- [Work request]:
Go through the entries below line by line and count those containing "will"; the answer is that count alone.

§ §

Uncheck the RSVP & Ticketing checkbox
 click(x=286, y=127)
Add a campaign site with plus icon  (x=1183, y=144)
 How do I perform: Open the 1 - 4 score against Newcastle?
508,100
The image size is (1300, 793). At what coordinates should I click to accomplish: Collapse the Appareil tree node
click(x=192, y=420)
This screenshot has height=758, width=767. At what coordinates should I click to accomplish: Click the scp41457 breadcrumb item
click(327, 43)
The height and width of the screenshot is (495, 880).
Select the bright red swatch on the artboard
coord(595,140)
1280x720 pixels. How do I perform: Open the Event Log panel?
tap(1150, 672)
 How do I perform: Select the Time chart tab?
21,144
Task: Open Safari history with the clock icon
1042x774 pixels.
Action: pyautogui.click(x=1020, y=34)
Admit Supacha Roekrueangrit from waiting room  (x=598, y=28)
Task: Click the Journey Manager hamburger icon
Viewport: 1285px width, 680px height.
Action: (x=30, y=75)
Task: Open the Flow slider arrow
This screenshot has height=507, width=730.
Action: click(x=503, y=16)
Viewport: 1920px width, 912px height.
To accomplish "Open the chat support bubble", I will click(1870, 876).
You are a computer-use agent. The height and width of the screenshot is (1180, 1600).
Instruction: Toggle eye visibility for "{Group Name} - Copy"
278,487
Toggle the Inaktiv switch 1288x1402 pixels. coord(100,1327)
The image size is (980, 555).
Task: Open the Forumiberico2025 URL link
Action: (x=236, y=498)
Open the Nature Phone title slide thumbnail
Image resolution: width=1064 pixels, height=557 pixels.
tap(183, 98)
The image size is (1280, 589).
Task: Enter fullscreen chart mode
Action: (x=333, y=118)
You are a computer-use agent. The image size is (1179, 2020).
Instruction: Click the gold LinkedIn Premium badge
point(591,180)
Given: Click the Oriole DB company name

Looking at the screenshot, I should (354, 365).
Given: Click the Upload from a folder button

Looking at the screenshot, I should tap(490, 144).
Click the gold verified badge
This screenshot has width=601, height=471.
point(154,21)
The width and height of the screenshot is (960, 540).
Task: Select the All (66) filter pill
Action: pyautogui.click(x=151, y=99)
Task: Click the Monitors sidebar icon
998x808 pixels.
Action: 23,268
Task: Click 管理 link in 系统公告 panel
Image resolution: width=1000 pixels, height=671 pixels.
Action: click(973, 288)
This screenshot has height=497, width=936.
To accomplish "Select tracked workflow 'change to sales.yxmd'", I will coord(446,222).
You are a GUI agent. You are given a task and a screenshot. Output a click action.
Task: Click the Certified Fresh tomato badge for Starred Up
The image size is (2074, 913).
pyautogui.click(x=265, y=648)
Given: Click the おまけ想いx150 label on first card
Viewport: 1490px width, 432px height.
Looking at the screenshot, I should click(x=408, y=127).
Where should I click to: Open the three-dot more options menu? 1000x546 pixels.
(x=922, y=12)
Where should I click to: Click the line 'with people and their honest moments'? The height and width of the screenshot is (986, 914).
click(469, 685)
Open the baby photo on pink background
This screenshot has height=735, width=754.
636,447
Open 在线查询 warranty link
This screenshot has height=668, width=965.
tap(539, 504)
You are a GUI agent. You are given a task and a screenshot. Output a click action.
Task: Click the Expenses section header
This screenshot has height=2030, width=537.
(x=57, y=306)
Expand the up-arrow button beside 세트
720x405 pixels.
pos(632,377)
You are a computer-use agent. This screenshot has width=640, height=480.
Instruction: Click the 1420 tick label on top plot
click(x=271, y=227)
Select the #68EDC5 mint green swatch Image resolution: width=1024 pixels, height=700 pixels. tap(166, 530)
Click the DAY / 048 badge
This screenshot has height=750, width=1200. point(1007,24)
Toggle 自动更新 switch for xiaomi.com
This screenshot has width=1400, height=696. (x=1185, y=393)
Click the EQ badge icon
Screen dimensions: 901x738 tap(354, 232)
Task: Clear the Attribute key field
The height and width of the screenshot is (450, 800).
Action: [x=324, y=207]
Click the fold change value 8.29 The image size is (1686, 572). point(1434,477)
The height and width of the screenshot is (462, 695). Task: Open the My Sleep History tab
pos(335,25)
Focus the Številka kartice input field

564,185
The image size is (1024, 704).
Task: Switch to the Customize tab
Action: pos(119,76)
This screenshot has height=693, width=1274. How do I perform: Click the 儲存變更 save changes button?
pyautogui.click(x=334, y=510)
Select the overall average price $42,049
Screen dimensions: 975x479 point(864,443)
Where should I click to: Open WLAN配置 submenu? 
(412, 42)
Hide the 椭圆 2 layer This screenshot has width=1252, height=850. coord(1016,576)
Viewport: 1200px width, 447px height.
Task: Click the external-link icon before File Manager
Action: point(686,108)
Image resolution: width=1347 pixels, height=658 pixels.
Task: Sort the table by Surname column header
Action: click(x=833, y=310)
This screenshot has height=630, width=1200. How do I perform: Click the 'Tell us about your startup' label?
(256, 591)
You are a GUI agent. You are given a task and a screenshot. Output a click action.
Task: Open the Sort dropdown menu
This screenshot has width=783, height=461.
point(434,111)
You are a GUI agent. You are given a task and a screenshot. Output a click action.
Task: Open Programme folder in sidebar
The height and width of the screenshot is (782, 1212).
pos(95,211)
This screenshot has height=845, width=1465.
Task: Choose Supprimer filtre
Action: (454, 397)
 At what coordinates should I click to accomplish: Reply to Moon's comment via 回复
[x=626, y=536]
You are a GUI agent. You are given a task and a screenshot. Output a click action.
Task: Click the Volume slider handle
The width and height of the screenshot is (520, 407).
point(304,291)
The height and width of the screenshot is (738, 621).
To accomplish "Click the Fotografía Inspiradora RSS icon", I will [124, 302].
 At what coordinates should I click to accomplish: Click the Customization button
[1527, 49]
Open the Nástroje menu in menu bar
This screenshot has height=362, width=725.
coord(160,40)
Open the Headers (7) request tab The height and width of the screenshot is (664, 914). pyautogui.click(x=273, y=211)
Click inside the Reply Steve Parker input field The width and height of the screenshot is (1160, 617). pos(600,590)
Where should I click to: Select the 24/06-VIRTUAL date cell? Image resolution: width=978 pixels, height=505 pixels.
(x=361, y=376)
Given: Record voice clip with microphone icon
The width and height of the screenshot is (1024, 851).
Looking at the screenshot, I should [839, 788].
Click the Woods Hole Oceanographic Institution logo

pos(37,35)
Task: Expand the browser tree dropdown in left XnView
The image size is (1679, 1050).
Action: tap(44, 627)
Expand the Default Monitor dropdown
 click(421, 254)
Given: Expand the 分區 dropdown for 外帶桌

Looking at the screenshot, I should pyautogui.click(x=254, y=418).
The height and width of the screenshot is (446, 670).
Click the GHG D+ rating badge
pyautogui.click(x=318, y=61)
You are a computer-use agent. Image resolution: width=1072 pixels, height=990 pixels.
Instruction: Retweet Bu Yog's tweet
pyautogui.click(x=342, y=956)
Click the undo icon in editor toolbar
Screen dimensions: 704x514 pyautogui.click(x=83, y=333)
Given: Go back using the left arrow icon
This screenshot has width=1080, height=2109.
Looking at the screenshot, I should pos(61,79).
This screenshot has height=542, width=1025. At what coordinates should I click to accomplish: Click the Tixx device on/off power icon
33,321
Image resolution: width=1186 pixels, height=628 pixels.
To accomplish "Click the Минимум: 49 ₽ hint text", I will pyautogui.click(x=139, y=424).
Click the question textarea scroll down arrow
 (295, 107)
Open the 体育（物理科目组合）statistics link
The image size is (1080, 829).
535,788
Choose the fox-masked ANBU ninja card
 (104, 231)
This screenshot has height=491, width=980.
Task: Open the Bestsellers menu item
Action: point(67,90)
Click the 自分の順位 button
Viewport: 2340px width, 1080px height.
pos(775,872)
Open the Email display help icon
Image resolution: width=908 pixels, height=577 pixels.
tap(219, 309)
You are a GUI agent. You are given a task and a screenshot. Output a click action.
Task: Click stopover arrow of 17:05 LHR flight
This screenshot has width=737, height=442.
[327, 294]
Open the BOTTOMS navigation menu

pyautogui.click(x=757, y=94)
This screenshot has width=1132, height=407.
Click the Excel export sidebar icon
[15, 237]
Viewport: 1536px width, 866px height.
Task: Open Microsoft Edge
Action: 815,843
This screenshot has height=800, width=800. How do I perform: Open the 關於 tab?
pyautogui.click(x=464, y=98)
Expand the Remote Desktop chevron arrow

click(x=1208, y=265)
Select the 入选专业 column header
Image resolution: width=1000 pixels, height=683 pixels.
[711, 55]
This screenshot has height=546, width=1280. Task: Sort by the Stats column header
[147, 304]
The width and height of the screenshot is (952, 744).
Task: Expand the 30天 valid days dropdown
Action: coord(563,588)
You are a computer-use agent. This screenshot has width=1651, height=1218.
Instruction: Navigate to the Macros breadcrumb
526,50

§ §

- [Task result]:
4